» **FRAGMENTO DEL TEXTO**
=======
TIEMPO ORDINARIO, Domingo XXII

Lecturas Bíblico-Litúrgicas:

1ª lectura: Jr 20,7-9
2ª lectura: Rm 12,1-2
3ª lectura: Mt 16,21-27

 

Jeremías nos expone su experiencia de Dios y las consecuencias que ha vivido desde las implicaciones y complicaciones que tuvo para él. La lectura de hoy forma parte de sus “confesiones”. Entre los múltiples aspectos de esta personalidad excepcional del AT destaca el de su misticismo incomprensiblemente unido a la política. Por entonces religión y política eran inseparables. Los perjuicios que de su unión podían originarle afectaban únicamente al portador de la palabra de Dios. Siempre fueron beneficiosos para el pueblo (primera lectura)

 

La palabra de Dios tiene en sus entrañas un poder irresistible, una belleza encantadora, una denuncia inevitable y unas exigencias contradictorias. Todo esto lo vivió Jeremías con una intensidad inimaginable. Sintió la seducción de Dios, experimentó su poder, manifestó y denunció sus exigencias. Ello le obligó a nadar contra corriente, aguas violentas arriba. Le arrastraron y, para silenciar su voz, lo metieron en un pozo o en una cisterna sin agua pero lleno de fango, que le llegaba hasta el cuello (38,6) de la que fue sacado gracias a la intervención de Abdemelek ante el rey.
=======
» **MATERIAL PROPORCIONADO**
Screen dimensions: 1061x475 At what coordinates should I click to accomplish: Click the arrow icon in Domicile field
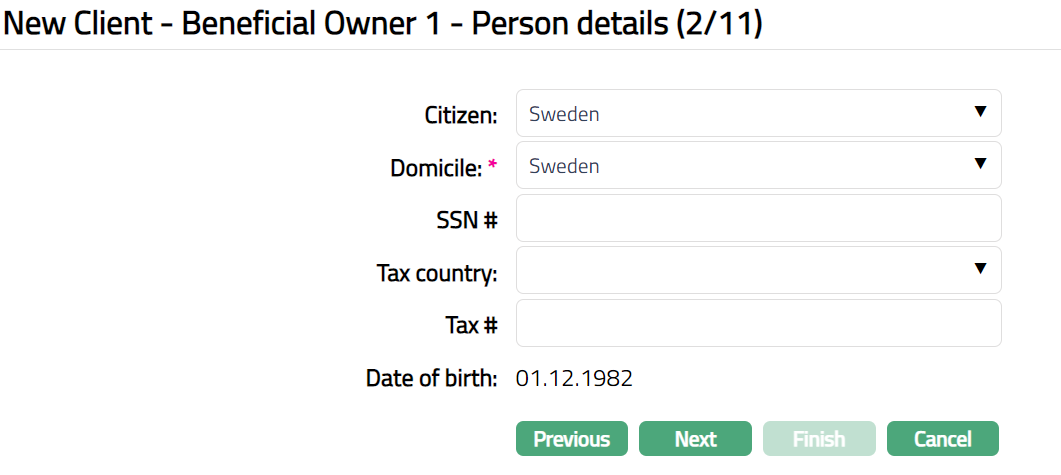point(980,164)
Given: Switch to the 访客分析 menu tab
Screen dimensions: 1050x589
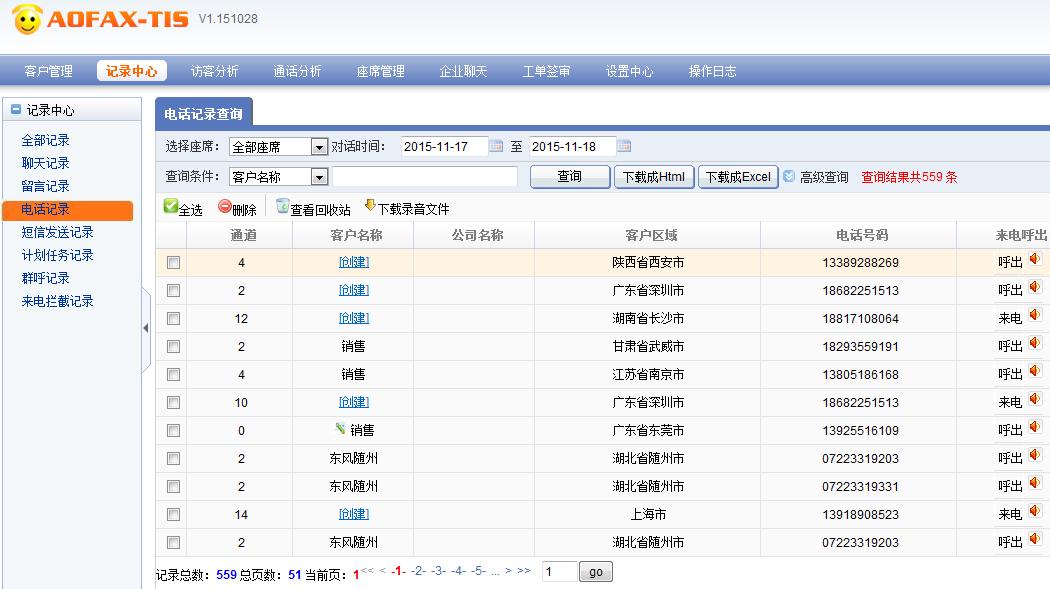Looking at the screenshot, I should click(x=214, y=71).
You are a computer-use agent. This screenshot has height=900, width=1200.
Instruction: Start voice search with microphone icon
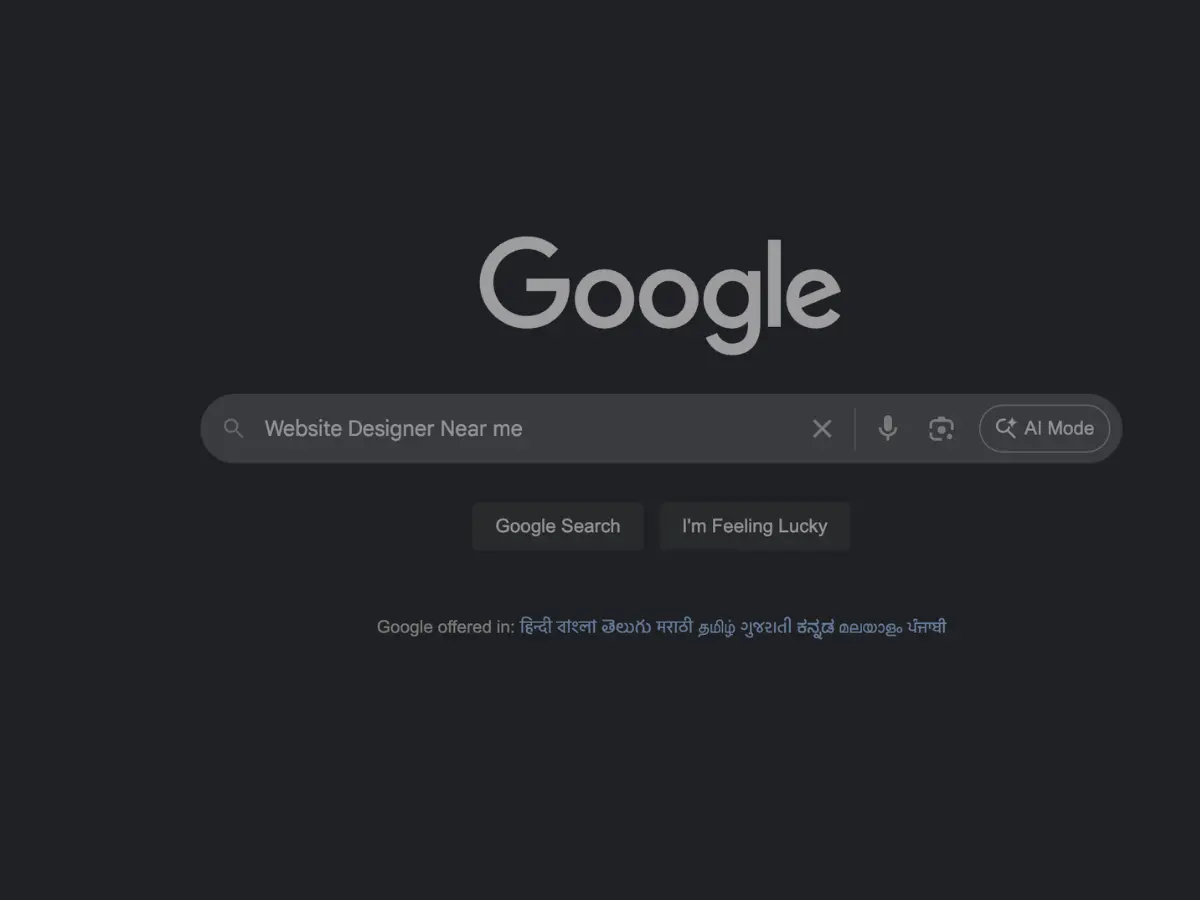[887, 429]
=======
» **INSTRUCCIONES A SEGUIR**
Retome el comentario sobre Jeremías y las lecturas del Domingo XXII del Tiempo Ordinario a partir de la frase que menciona la intervención de Abdemelek ante el rey, y continúe su redacción.

» **RESULTADO OBTENIDO**
Jeremías hace sus “confesiones” recogiendo en ellas cuanto de sublime e inhumano había experimentado. Llega a rebelarse contra Yahvé; se niega a volver a anunciar su palabra a sus conciudadanos y a declarar maldito el día en que nació. Y todo ello en el contexto tangible de la invasión que había experimentado por parte de Yahvé, en la contemplación de la seducción divina, en su rebelión contra Yahvé por la amargura de su palabra a la  que  está decido a no volver a hacer caso. Pero esta natural repugnancia y arrogancia se le vino abajo ante sus experiencias místicas: “Me sedujiste, Señor, y me dejé seducir. Tú eras el más fuerte, y me pudiste”. No es posible decirlo mejor

 

El evangelio nos refleja en Jesús una experiencia semejante a la anticipada por Jeremías (tercera lectura). Esta pequeña sección tiene dos centros de interés: Jesús y sus discípulos. Los dos frentes se hallan cobijados bajo el mismo denominador común: pasión-cruz. Con la misma contrapartida: resurrección-vida. La escena sigue inmediatamente a la confesión de Pedro en Cesarea de Filipo. La promesa de Cristo podía ser mal interpretada en el sentido de un señorío  y dominio semejantes al que ejercen los dominadores de este mundo. La reacción de Pedro ante el anuncio de la pasión nos da pie para pensar que su concepción  del reino de Dios era demasiado rastrera, en absoluto desacuerdo con el pensamiento de Jesús. Las cosas debían quedar claras para que los discípulos de Cristo no se llamasen a engaño.

 

Esto le obliga a Jesús a intentar que sus discípulos vayan tomando conciencia de la suerte que les espera. De este modo, y por esta causa, aparecieron las predicciones de la pasión. En su forma actual ninguna de ellas se remonta a Jesús. Están formuladas con tanta precisión, peculiaridades y detalles que nos obligan a pensar en algo que ya había ocurrido y a lo que se encierra en un molde preexistente. Serían unas predicciones ex eventu. Más aún, en su forma actual los discípulos no se hubiesen enterado de nada. El evangelio de hoy nos cuenta la primera de ellas (las otras dos las tenemos en 17,22-23 y 20,17-19). Es demasiada la teología y cristología subyacentes para que aquellos “discípulos” o cualquier persona, por docta que fuese, hubiesen podido adivinar el camino al que apunta Jesús.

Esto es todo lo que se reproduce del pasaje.